Intervista alla famosa jazzista Elisabetta Guido per il suo nuovo e attesissimo album “Arabesque”
Dopo la lunga pausa dovuta alla Pandemia, l’estate romana torna ad animarsi con spettacoli ricchi di musica e di cultura. Una tradizione che si rinnova anche all’Alexanderplatz, storico tempio della musica Jazz della Capitale, dove venerdì sera si è esibita la nota cantante Elisabetta Guido, in vista della presentazione del suo nuovo e attesissimo album “Arabesque”. Con lei, ad esibirsi sul palco, c’erano anche i musicisti Mirko Fait (sax) e Martino Vercesi (chitarra), con i quali costituisce un’affiatata band da più di tre anni e che l’hanno accompagnata in questa sua ultima fatica discografica.

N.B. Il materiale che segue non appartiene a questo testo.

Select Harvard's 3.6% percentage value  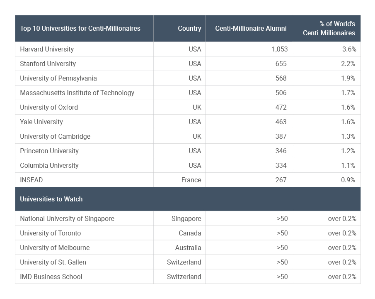[349, 49]
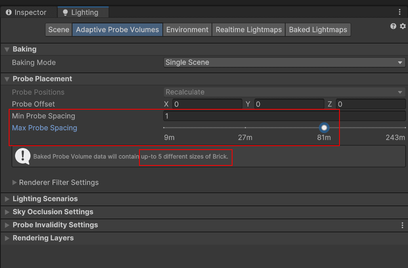Click the light bulb icon on Lighting tab
This screenshot has width=408, height=268.
65,12
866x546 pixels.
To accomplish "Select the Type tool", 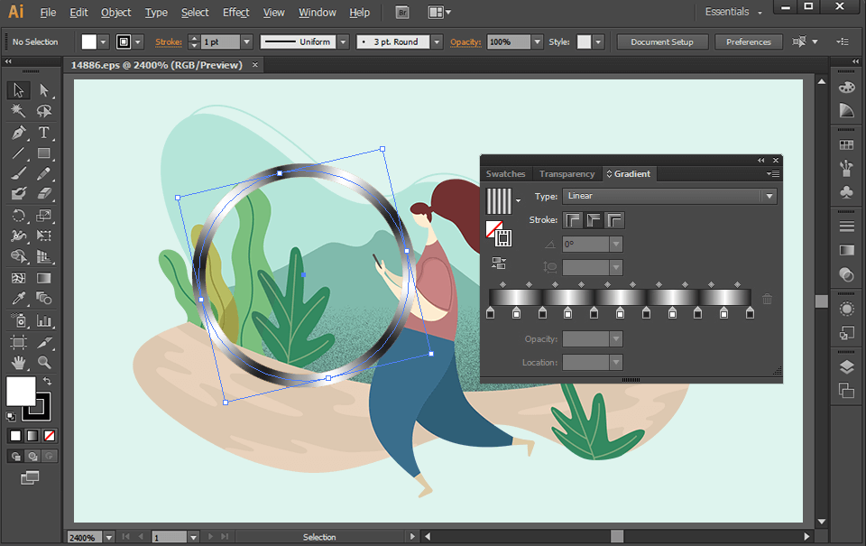I will [x=43, y=133].
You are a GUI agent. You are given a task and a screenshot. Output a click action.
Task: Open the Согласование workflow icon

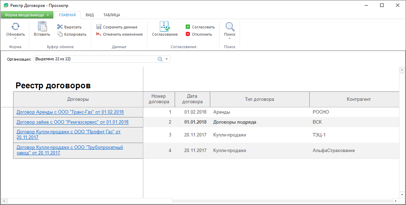click(x=165, y=27)
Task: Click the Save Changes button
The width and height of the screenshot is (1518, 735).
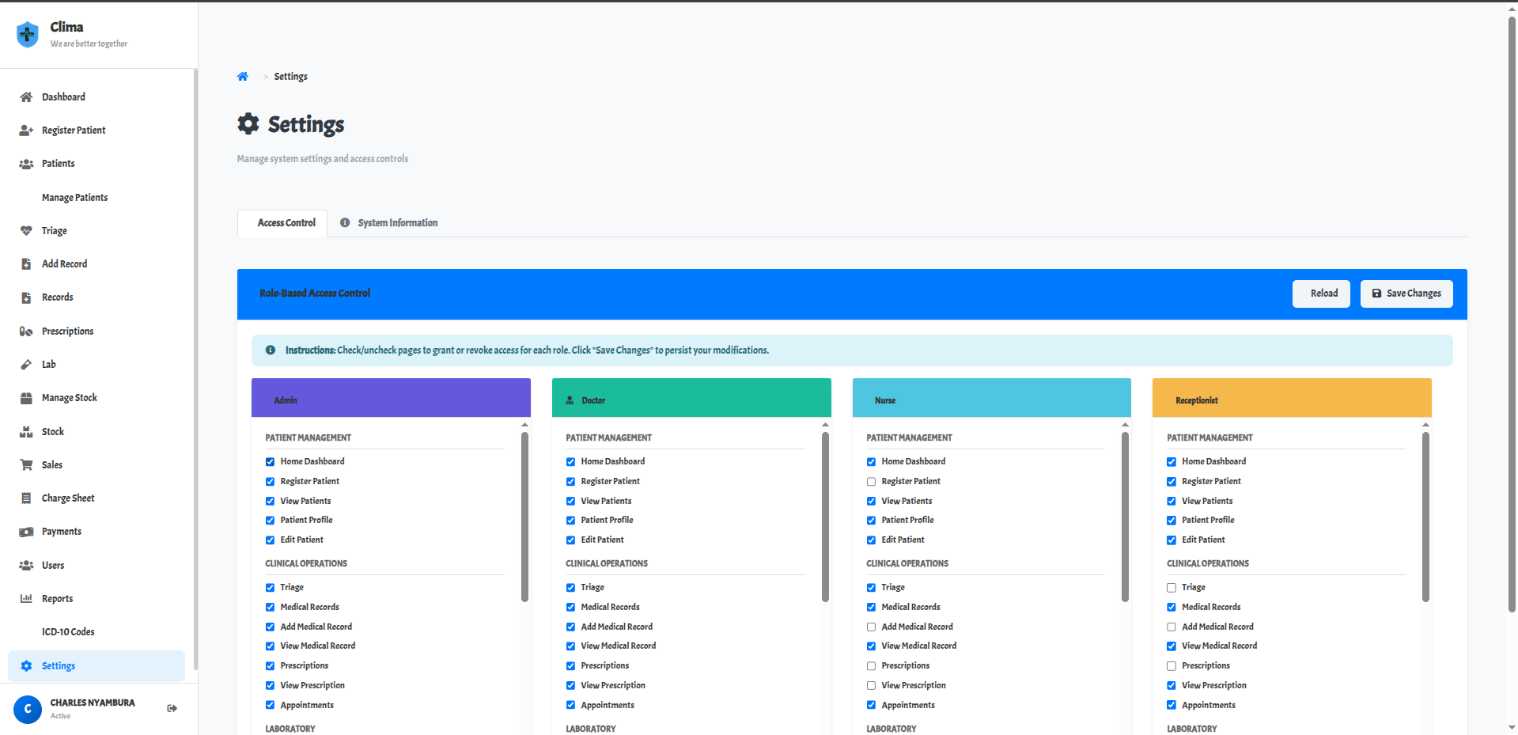Action: click(x=1406, y=294)
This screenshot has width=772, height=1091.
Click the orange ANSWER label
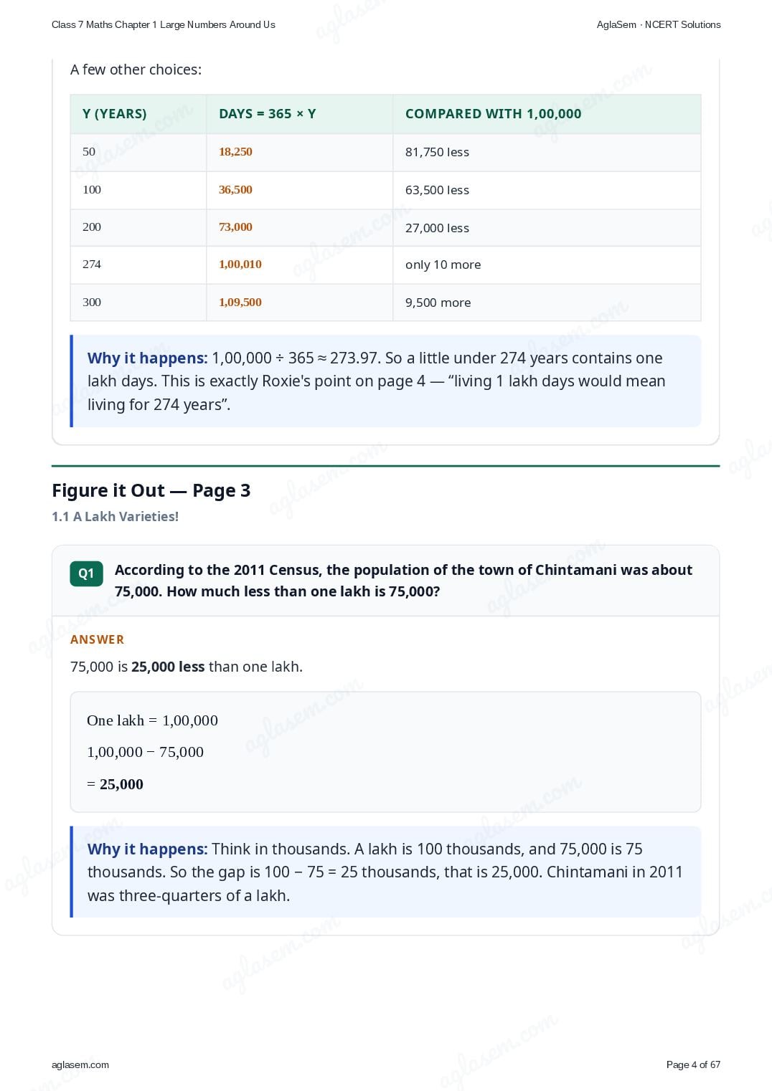coord(97,639)
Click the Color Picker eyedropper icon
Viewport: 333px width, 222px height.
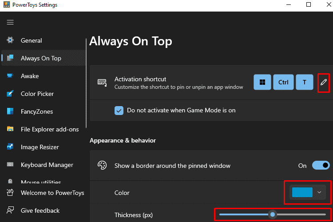pyautogui.click(x=10, y=94)
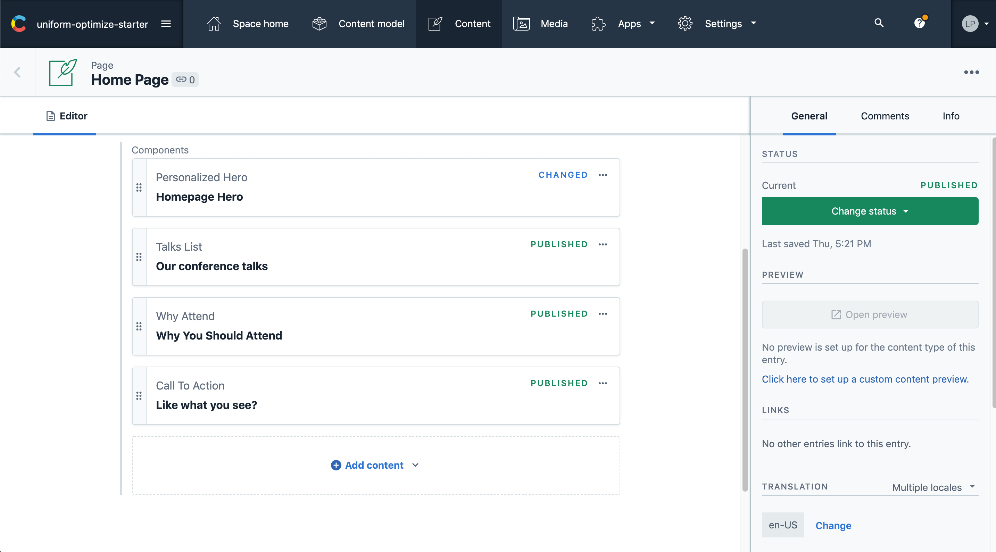996x552 pixels.
Task: Expand the Change status dropdown button
Action: click(x=870, y=211)
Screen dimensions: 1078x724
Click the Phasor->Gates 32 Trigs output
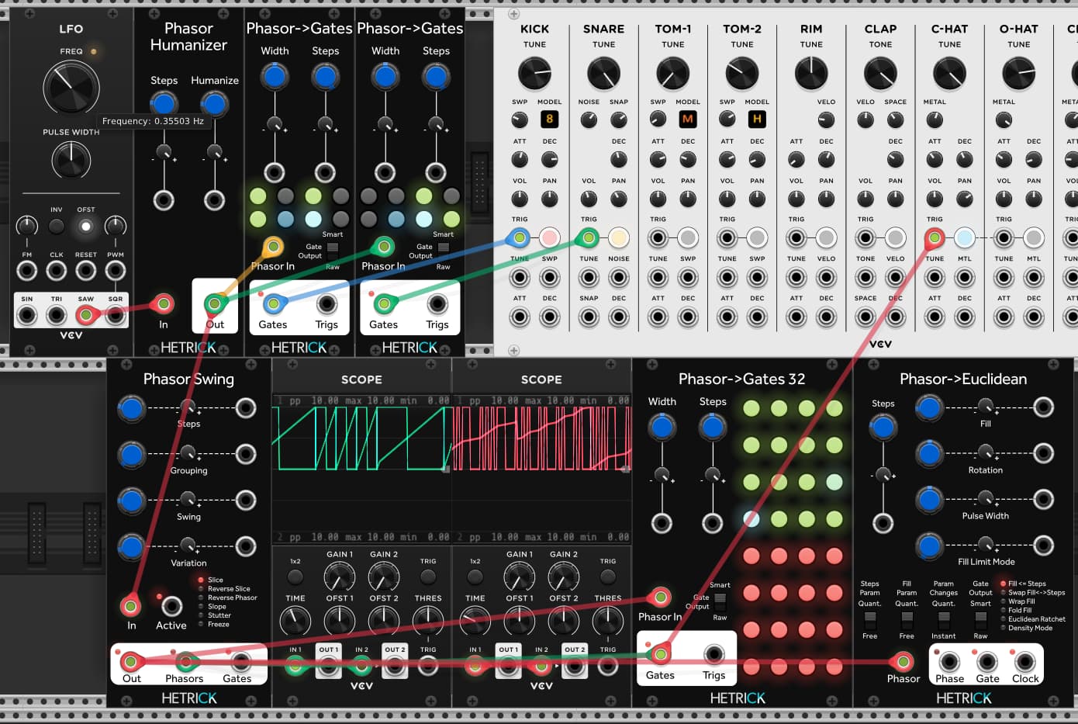(713, 655)
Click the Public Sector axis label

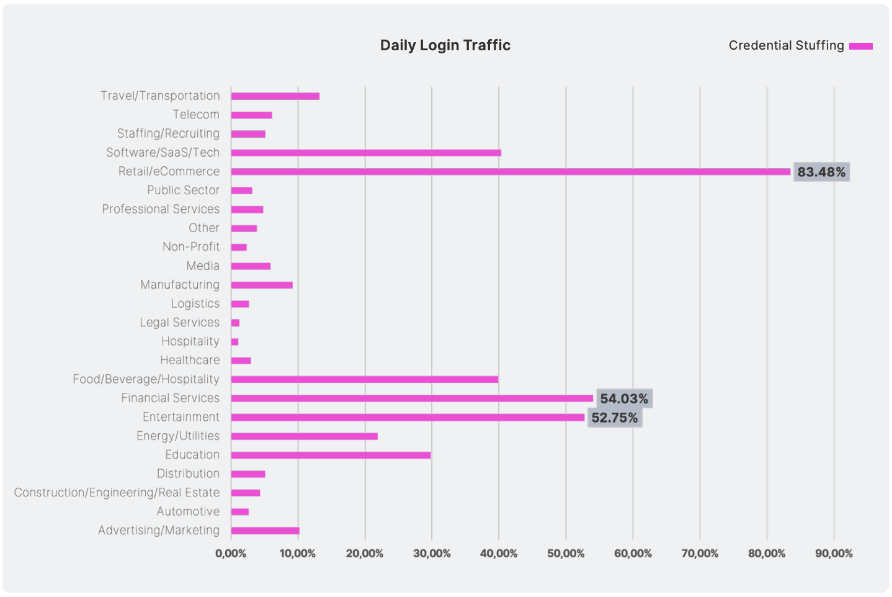(x=183, y=191)
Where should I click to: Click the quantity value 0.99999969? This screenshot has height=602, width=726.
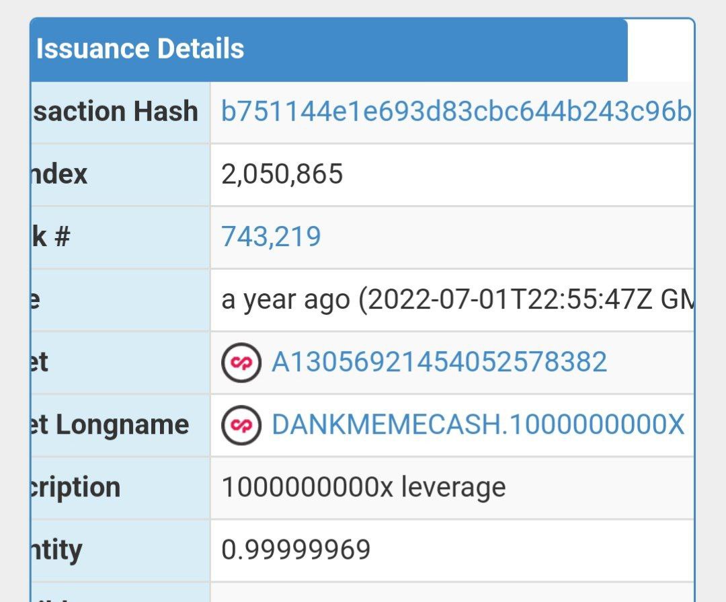(x=296, y=550)
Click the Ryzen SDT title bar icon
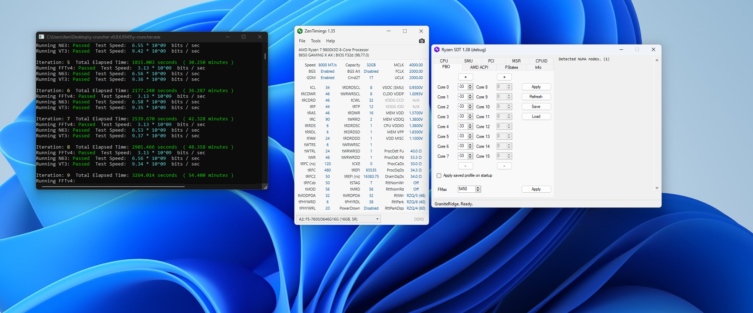Viewport: 753px width, 313px height. point(437,50)
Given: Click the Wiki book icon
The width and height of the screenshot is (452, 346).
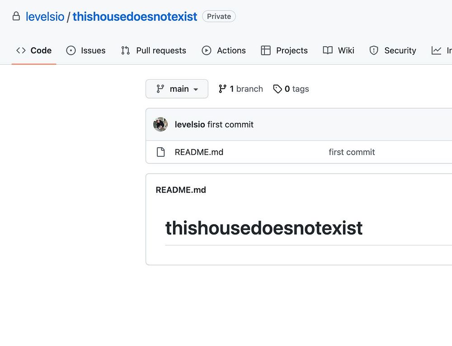Looking at the screenshot, I should click(x=328, y=50).
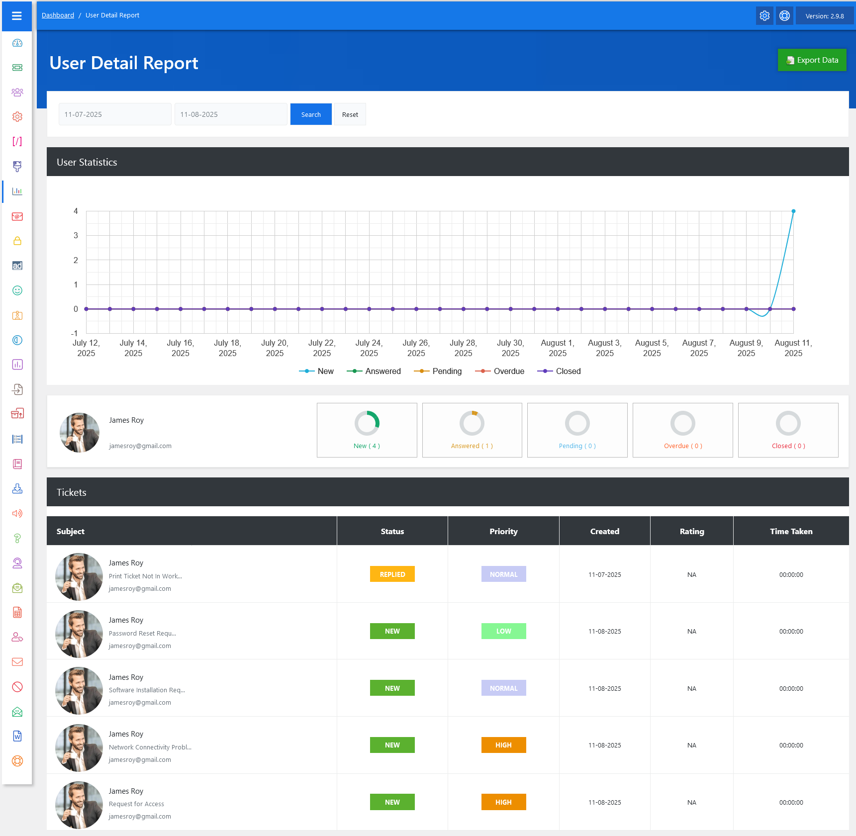
Task: Hide the Closed series in chart legend
Action: [560, 371]
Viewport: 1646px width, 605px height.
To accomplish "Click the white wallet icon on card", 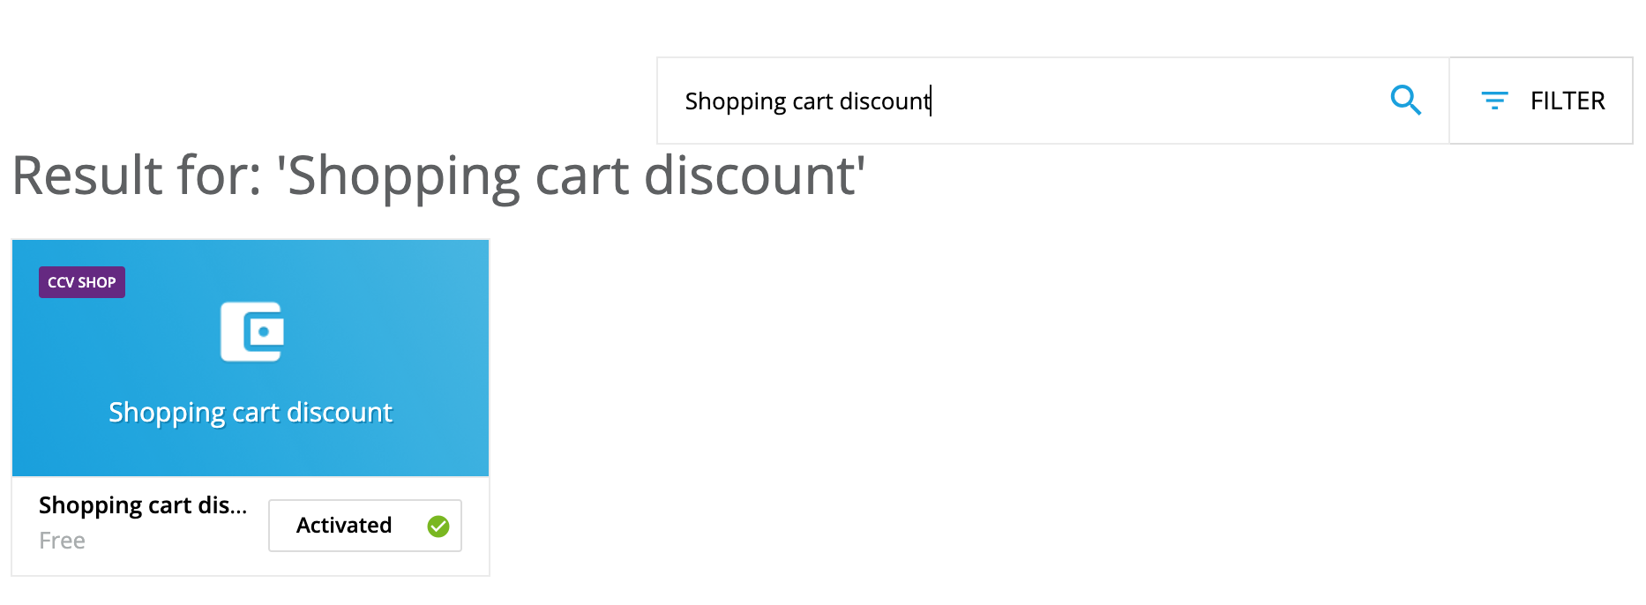I will point(252,332).
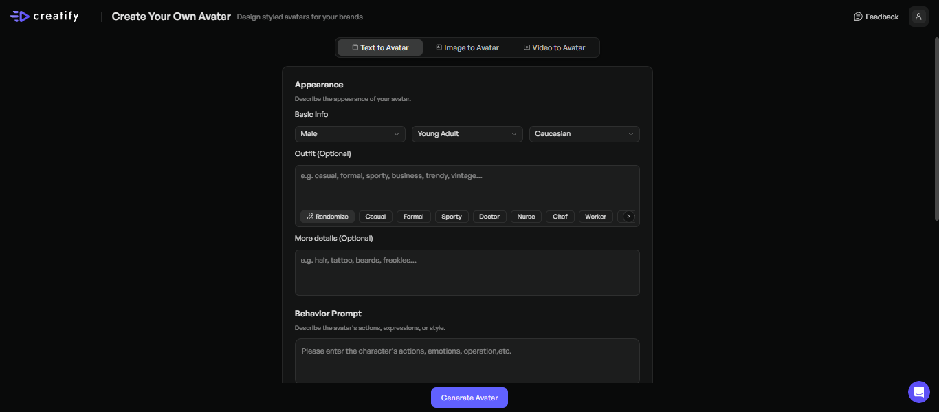Click the Creatify logo
939x412 pixels.
[x=44, y=15]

Un progetto che nasce per testimoniare l’importanza della musica e che celebra, in tutte le sue sfaccettature, la bellezza dell’arte, mescolando fra loro generi e storie diverse. All’evento, patrocinato dalla Regione Lazio e organizzato dalla dottoressa Pina Stabile erano, inoltre, presenti il Maestro Angelo Inglese e il celebre trombettista Fabrizio Bosso. Nomi importanti del mondo della musica e che, anche grazie alla loro presenza, hanno permesso alla serata di decollare, registrando il tutto esaurito in una cornice quanto mai suggestiva.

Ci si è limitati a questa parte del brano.